It was something of a surprise to see Schumacher drop behind his teammate, even allowing for the likely difference in fuel loads. But there's no doubt that the Ferraris would have swapped positions at or around the first stops.
The gap had opened up to 3.6 seconds by lap 7, but then Michael began to reel his teammate in, slowly but surely. Over successive laps, it came down to 3.4 seconds, 3.2, 2.8, 2.5, 2.2 and then on, what turned out to be an unlucky 13, 1.9 seconds. Massa's pitstop was fast approaching, and Schumacher's was to follow it.
All he had to do was have Massa in his sights and they would neatly change positions. It worked perfectly at the first stop at Indianapolis, after all, although funnily enough Schumacher stopped first on that occasion. There was almost a place change too at Hockenheim, although Massa dutifully let Michael by and slipped behind.
Things looked pretty good at this stage for Ferrari, but there was one thing that could upset the apple cart. On the grid, I bumped into Ferrari's strategy guru Luca Baldisserri, Ross Brawn's main ideas man. Pointing at the two Renaults I said that all they needed was a safety car to screw everything up for Ferrari. Well aware of that possibility, he smiled.
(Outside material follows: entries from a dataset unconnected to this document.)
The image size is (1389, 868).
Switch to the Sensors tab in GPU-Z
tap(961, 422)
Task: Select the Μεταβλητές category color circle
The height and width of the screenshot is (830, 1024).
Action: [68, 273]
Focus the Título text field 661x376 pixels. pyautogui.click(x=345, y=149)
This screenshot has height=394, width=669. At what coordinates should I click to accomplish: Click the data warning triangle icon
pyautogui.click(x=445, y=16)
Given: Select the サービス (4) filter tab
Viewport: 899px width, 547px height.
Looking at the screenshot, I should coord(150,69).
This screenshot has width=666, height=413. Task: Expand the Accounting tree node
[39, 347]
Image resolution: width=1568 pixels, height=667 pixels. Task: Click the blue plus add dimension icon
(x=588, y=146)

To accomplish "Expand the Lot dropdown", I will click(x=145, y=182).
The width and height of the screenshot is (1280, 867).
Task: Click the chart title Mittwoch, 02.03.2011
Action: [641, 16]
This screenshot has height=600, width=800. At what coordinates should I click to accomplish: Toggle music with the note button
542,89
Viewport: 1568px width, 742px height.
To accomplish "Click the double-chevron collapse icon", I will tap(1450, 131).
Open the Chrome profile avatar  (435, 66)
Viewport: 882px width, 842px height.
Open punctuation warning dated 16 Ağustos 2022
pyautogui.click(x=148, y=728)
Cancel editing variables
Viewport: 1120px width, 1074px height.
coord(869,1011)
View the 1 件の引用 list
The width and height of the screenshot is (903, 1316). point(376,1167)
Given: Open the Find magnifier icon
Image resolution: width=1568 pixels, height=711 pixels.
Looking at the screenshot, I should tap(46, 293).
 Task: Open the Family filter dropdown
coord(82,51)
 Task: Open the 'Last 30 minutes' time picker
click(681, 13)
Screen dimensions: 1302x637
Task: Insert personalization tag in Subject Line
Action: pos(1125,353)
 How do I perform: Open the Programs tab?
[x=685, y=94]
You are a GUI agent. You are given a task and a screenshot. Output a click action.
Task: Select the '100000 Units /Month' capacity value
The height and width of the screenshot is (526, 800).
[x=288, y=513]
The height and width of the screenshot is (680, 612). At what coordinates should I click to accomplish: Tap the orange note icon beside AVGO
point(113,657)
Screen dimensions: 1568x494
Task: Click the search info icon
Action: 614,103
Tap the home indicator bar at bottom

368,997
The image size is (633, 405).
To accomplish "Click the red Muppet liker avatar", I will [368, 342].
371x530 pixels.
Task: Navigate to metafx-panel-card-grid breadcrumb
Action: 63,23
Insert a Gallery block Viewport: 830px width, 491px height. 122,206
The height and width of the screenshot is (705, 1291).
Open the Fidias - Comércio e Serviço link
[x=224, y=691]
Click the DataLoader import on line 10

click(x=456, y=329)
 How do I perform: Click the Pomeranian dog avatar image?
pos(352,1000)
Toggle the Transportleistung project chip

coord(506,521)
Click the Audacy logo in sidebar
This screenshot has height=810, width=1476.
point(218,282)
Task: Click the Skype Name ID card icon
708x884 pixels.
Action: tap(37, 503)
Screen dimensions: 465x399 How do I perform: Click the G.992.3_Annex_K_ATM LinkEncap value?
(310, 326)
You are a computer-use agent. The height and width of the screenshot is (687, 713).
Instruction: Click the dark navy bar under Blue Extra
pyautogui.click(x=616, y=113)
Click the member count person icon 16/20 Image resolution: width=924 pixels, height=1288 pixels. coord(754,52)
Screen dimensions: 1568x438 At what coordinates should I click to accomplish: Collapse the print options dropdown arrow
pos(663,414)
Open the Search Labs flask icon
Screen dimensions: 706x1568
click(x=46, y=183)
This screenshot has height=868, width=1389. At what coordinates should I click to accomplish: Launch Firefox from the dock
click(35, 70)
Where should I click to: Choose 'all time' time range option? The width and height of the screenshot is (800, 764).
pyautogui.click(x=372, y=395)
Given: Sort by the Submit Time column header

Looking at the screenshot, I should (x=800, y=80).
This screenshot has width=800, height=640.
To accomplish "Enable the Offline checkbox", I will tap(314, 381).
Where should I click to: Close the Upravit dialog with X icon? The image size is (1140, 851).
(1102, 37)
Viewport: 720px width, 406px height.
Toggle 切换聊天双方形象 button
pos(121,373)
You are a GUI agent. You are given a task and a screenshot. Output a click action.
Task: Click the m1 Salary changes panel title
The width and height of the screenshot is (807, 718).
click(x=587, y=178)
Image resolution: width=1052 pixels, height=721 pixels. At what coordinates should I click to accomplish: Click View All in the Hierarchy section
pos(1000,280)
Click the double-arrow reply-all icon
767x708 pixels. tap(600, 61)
My thinking was that with Istanbul's wide run-off areas we might see a car stranded far away from the marshals, and that's more or less what happened, although I thought a collision would be the more likely trigger.
Renault's stroke of luck
Everything changed when Tonio Liuzzi spun at the first corner. It was incidentally a result not of driver error, but a traction control glitch that gave him little chance of recovery. The system gremlin also contrived to stall the car even before he had stopped moving.
Anyway, the end result was that he was stuck pretty much on the racing line between the first and second turns, and without doubt, it was a hazardous location. Up in race control, Charlie Whiting and Herbie Blash had heard reports of debris at Turns 4, 8 and 11 - passed on to them from the drivers via the teams - and they were thus perhaps more open to the use of the safety car than they might otherwise have been.
They duly called for its deployment. Just as Bernd Maylander swept out of the pitlane and on to the track, the marshals were already pushing the stranded car out of harm's way. Within a matter of seconds, it was safely tucked away behind the barriers. So now we had a safety car looking for the leader and the incident already cleared up.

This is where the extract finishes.